** Begin THE DATA **

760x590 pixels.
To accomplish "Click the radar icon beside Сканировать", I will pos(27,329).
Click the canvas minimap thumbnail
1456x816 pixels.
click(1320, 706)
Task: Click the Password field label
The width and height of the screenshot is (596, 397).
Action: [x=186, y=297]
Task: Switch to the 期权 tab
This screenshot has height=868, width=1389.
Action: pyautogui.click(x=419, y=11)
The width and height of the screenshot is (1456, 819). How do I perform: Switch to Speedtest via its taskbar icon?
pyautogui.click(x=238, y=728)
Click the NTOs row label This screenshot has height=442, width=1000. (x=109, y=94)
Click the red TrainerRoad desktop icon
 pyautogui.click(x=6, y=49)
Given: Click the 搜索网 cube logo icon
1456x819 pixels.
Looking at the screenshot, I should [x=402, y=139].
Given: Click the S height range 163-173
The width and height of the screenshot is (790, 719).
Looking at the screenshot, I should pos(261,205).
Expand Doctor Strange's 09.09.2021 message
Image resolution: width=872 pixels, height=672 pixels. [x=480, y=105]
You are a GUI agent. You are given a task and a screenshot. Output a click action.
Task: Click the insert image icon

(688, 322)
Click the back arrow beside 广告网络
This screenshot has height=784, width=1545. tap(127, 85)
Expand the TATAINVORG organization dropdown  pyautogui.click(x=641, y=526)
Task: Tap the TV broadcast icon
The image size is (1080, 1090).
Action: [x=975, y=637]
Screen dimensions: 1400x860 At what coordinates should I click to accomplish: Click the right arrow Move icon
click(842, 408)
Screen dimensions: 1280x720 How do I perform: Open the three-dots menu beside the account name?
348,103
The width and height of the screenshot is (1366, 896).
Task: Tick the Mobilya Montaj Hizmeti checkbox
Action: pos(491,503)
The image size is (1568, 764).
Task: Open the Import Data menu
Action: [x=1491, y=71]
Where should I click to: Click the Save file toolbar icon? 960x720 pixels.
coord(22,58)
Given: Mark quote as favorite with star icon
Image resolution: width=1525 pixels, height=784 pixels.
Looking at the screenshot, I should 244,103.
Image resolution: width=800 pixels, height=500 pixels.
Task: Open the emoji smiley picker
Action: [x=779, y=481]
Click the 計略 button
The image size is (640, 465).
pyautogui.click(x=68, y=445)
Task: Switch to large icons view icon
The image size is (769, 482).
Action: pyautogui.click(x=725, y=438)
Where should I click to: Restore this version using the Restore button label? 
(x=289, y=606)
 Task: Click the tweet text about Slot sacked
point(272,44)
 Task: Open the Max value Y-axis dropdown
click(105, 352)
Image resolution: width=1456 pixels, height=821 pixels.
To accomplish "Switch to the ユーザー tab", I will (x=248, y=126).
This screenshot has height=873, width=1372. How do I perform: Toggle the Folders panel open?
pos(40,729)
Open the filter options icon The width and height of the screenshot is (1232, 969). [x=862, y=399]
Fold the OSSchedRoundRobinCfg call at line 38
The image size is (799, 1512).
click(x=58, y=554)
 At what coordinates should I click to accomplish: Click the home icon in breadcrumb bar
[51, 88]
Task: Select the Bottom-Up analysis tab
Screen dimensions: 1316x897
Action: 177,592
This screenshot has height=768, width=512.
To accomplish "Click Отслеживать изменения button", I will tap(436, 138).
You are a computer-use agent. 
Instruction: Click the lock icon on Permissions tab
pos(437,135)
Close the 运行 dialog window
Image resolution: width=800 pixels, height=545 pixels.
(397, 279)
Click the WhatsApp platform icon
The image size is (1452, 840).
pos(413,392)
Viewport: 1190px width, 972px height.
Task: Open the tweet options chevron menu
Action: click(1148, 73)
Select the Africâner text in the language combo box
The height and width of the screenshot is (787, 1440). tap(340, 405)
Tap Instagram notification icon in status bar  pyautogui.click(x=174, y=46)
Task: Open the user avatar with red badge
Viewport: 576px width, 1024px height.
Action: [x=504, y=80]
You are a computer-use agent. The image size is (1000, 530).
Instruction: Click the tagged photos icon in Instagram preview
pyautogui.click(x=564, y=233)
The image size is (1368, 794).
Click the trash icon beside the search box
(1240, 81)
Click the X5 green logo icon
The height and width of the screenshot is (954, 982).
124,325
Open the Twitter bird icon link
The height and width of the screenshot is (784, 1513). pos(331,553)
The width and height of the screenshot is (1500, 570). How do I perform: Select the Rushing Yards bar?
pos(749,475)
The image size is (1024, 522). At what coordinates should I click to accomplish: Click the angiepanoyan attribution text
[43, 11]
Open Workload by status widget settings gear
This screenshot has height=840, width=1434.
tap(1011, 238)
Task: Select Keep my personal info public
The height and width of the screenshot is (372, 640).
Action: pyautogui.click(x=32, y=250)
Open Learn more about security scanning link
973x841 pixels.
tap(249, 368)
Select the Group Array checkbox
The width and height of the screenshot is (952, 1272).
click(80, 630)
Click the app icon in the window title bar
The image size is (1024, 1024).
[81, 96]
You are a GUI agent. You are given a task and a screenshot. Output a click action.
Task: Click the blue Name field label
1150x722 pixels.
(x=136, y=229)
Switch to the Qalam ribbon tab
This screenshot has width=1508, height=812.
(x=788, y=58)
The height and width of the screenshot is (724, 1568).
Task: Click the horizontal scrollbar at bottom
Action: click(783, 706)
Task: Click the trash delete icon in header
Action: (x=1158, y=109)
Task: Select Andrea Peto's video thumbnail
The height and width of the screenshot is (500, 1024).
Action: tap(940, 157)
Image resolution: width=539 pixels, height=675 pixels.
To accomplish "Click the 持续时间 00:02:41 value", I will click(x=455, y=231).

** End THE DATA **

## JOB
Format every line of the data above as a numbered list, omitting the blank lines.

## TASK RESULT
1. 760x590 pixels.
2. To accomplish "Click the radar icon beside Сканировать", I will pos(27,329).
3. Click the canvas minimap thumbnail
4. 1456x816 pixels.
5. click(1320, 706)
6. Task: Click the Password field label
7. The width and height of the screenshot is (596, 397).
8. Action: [x=186, y=297]
9. Task: Switch to the 期权 tab
10. This screenshot has height=868, width=1389.
11. Action: pyautogui.click(x=419, y=11)
12. The width and height of the screenshot is (1456, 819). How do I perform: Switch to Speedtest via its taskbar icon?
13. pyautogui.click(x=238, y=728)
14. Click the NTOs row label This screenshot has height=442, width=1000. (x=109, y=94)
15. Click the red TrainerRoad desktop icon
16.  pyautogui.click(x=6, y=49)
17. Given: Click the 搜索网 cube logo icon
18. 1456x819 pixels.
19. Looking at the screenshot, I should [x=402, y=139].
20. Given: Click the S height range 163-173
21. The width and height of the screenshot is (790, 719).
22. Looking at the screenshot, I should pos(261,205).
23. Expand Doctor Strange's 09.09.2021 message
24. Image resolution: width=872 pixels, height=672 pixels. [x=480, y=105]
25. You are a GUI agent. You are given a task and a screenshot. Output a click action.
26. Task: Click the insert image icon
27. (688, 322)
28. Click the back arrow beside 广告网络
29. This screenshot has height=784, width=1545. tap(127, 85)
30. Expand the TATAINVORG organization dropdown  pyautogui.click(x=641, y=526)
31. Task: Tap the TV broadcast icon
32. The image size is (1080, 1090).
33. Action: [x=975, y=637]
34. Screen dimensions: 1400x860 At what coordinates should I click to accomplish: Click the right arrow Move icon
35. click(842, 408)
36. Screen dimensions: 1280x720 How do I perform: Open the three-dots menu beside the account name?
37. 348,103
38. The width and height of the screenshot is (1366, 896).
39. Task: Tick the Mobilya Montaj Hizmeti checkbox
40. Action: pos(491,503)
41. The image size is (1568, 764).
42. Task: Open the Import Data menu
43. Action: [x=1491, y=71]
44. Where should I click to: Click the Save file toolbar icon? 960x720 pixels.
45. coord(22,58)
46. Given: Mark quote as favorite with star icon
47. Image resolution: width=1525 pixels, height=784 pixels.
48. Looking at the screenshot, I should 244,103.
49. Image resolution: width=800 pixels, height=500 pixels.
50. Task: Open the emoji smiley picker
51. Action: [x=779, y=481]
52. Click the 計略 button
53. The image size is (640, 465).
54. pyautogui.click(x=68, y=445)
55. Task: Switch to large icons view icon
56. The image size is (769, 482).
57. Action: pyautogui.click(x=725, y=438)
58. Where should I click to: Restore this version using the Restore button label? 
59. (x=289, y=606)
60.  Task: Click the tweet text about Slot sacked
61. point(272,44)
62.  Task: Open the Max value Y-axis dropdown
63. click(105, 352)
64. Image resolution: width=1456 pixels, height=821 pixels.
65. To accomplish "Switch to the ユーザー tab", I will (x=248, y=126).
66. This screenshot has height=873, width=1372. How do I perform: Toggle the Folders panel open?
67. pos(40,729)
68. Open the filter options icon The width and height of the screenshot is (1232, 969). [x=862, y=399]
69. Fold the OSSchedRoundRobinCfg call at line 38
70. The image size is (799, 1512).
71. click(x=58, y=554)
72.  At what coordinates should I click to accomplish: Click the home icon in breadcrumb bar
73. [51, 88]
74. Task: Select the Bottom-Up analysis tab
75. Screen dimensions: 1316x897
76. Action: 177,592
77. This screenshot has height=768, width=512.
78. To accomplish "Click Отслеживать изменения button", I will tap(436, 138).
79. You are a computer-use agent. 
80. Instruction: Click the lock icon on Permissions tab
81. pos(437,135)
82. Close the 运行 dialog window
83. Image resolution: width=800 pixels, height=545 pixels.
84. (397, 279)
85. Click the WhatsApp platform icon
86. The image size is (1452, 840).
87. pos(413,392)
88. Viewport: 1190px width, 972px height.
89. Task: Open the tweet options chevron menu
90. Action: click(1148, 73)
91. Select the Africâner text in the language combo box
92. The height and width of the screenshot is (787, 1440). tap(340, 405)
93. Tap Instagram notification icon in status bar  pyautogui.click(x=174, y=46)
94. Task: Open the user avatar with red badge
95. Viewport: 576px width, 1024px height.
96. Action: [x=504, y=80]
97. You are a computer-use agent. The image size is (1000, 530).
98. Instruction: Click the tagged photos icon in Instagram preview
99. pyautogui.click(x=564, y=233)
100. The image size is (1368, 794).
101. Click the trash icon beside the search box
102. (1240, 81)
103. Click the X5 green logo icon
104. The height and width of the screenshot is (954, 982).
105. 124,325
106. Open the Twitter bird icon link
107. The height and width of the screenshot is (784, 1513). pos(331,553)
108. The width and height of the screenshot is (1500, 570). How do I perform: Select the Rushing Yards bar?
109. pos(749,475)
110. The image size is (1024, 522). At what coordinates should I click to accomplish: Click the angiepanoyan attribution text
111. [43, 11]
112. Open Workload by status widget settings gear
113. This screenshot has height=840, width=1434.
114. tap(1011, 238)
115. Task: Select Keep my personal info public
116. The height and width of the screenshot is (372, 640).
117. Action: pyautogui.click(x=32, y=250)
118. Open Learn more about security scanning link
119. 973x841 pixels.
120. tap(249, 368)
121. Select the Group Array checkbox
122. The width and height of the screenshot is (952, 1272).
123. click(80, 630)
124. Click the app icon in the window title bar
125. The image size is (1024, 1024).
126. [81, 96]
127. You are a GUI agent. You are given a task and a screenshot. Output a click action.
128. Task: Click the blue Name field label
129. 1150x722 pixels.
130. (x=136, y=229)
131. Switch to the Qalam ribbon tab
132. This screenshot has width=1508, height=812.
133. (x=788, y=58)
134. The height and width of the screenshot is (724, 1568).
135. Task: Click the horizontal scrollbar at bottom
136. Action: click(783, 706)
137. Task: Click the trash delete icon in header
138. Action: (x=1158, y=109)
139. Task: Select Andrea Peto's video thumbnail
140. The height and width of the screenshot is (500, 1024).
141. Action: tap(940, 157)
142. Image resolution: width=539 pixels, height=675 pixels.
143. To accomplish "Click the 持续时间 00:02:41 value", I will click(x=455, y=231).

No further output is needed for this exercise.